Companies have understood the urgency to take care of the mental health of their employees. But what no one anticipated is that employees trust robots more than humans and their managers in particular.
All this is the conclusion of a study conducted at the end of 2020 by Oracle that I encourage you to download and that I will of course comment in this article.
2020: annus horribilis
Let’s start by sharing an assessment that will surprise no one: 2020 has been a very hard year for employees. For 70% of them, it was the worst year of their professional life.
The pandemic and its impact on the world of work has of course had consequences in terms of stress, isolation, work/personal life balance, lack of socialization etc.
But I also note with interest that 40% of them say they face daily stressors in the workplace, such as pressure to meet performance standards, routine and tedious tasks and unmanageable workloads.
This puts what I would call managerial and operational factors on the same level as the most important mental factors. But we’ll talk about that later.
If we add to this that :
- 35% of remote workers say they are working 10 hours more per week than before
- 78% of employees say their mental health has been negatively affected during this time
- 85% of employees say their mental health problems at work have had an impact on their home life
It is easy to understand the urgency of addressing the situation on the part of employers, especially since 40% of employees say that their productivity has decreased and that they are making worse decisions at work.
Robots better suited than managers to deal with mental health issues
So of course we might as well get straight to the point because this is the key figure of the study: 82% of employees think that robots will support their mental health better than human beings.
I did not expect another conclusion from a study dedicated to the impact of AI on work, but I will refrain from accusing it of opportunism: already in 2015 I echoed another study showing the preference of employees for robots to the detriment of their managers, and in general this Oracle study is in line with a number of weak signals that we have been seeing for some time.
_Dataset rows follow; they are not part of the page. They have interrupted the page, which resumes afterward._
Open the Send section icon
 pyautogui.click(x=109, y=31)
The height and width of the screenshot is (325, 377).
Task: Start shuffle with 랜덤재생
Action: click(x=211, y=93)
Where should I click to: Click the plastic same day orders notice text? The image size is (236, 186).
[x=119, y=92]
We could stop there, but the biggest takeaway from the study is why employees believe in the potential of robots.
So yes, employees prefer to talk to robots about their mental health problems because their opinion is not biased and they provide quick answers to their questions. Which is very interesting if you read between the lines.
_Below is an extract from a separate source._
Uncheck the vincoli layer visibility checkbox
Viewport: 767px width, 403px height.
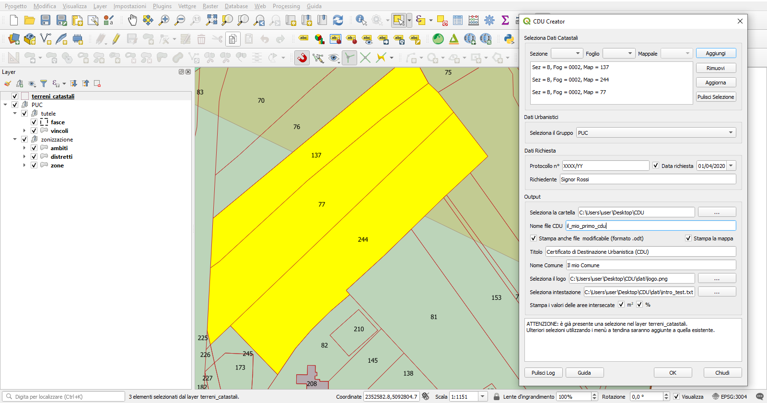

Indeed, the fact that a robot does not judge and keeps your secrets to himself (although…) is seen as an advantage over a human and this will surprise no one. But what also counts for employees is to have answers to their questions about their mental health. And here I think their reasoning is quite pragmatic: rather than talking to a manager who won’t know what to answer or will have had a quick training to give me basic answers, I might as well talk to a robot who will have had the same information or will even make a more detailed analysis.
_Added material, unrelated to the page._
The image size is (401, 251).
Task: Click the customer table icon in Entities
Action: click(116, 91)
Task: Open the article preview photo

Less cuddling, more solutions
The employee seems to have a very practical conception of what he needs. He doesn’t just want to talk, he doesn’t want an ear to listen to him, he wants answers, operational and concrete feedback.
And it goes much further because when employees are asked what they want from a robot they say, among other things:
- help them prioritize their tasks
- complete tedious administrative tasks
- reduce their workload
- find them the information they need
This echoes another very interesting article I was reading recently on mental health in the workplace. It states, among other things, that:
“Do I want classes on meditation? Yes. But do they move the needle on the stuff that matters, that will actually change the way an employee feels? No,”
“All you have to do is ask your employees what they need. And they’ll say, ‘I need to work less hours. I need to be compensated enough to pay for childcare and groceries and to meet my needs. I need more resources at work to do my job. I need to feel safe when I need time off. I need to not be afraid that I’ll fall behind’.”
This is a point that I’ve seen on topics related to the employee experience and that logically comes back when addressing the topic of mental health in times of pandemic: there is a real gap between the approach of some experts and many businesses and what employees want.
For some, it’s all about cuddle therapy. Employees need to talk, to feel good, and therefore, once they have finished working, something must be done to compensate for the impact of work on their mental health.
For employees this is not enough. We must not compensate for what affects them negatively, but remove the causes. They want us to change their work, not to compensate for its negative effects. They want us to break through the glass ceiling that separates initiatives that affect the periphery of work from those that constitute the core of the work flow. This is in line with what I said at the beginning of this article: more than the really “mental” issues, employees were complaining about issues that are really related to the operational conditions and modalities of work.
And more than the obvious interest in robots, that’s what I’ll take away from this study. Employees no longer want a “soft” treatment of mental health issues that would be like “building a sauna next to the torture room”. They want to see what is happening in the torture room addressed.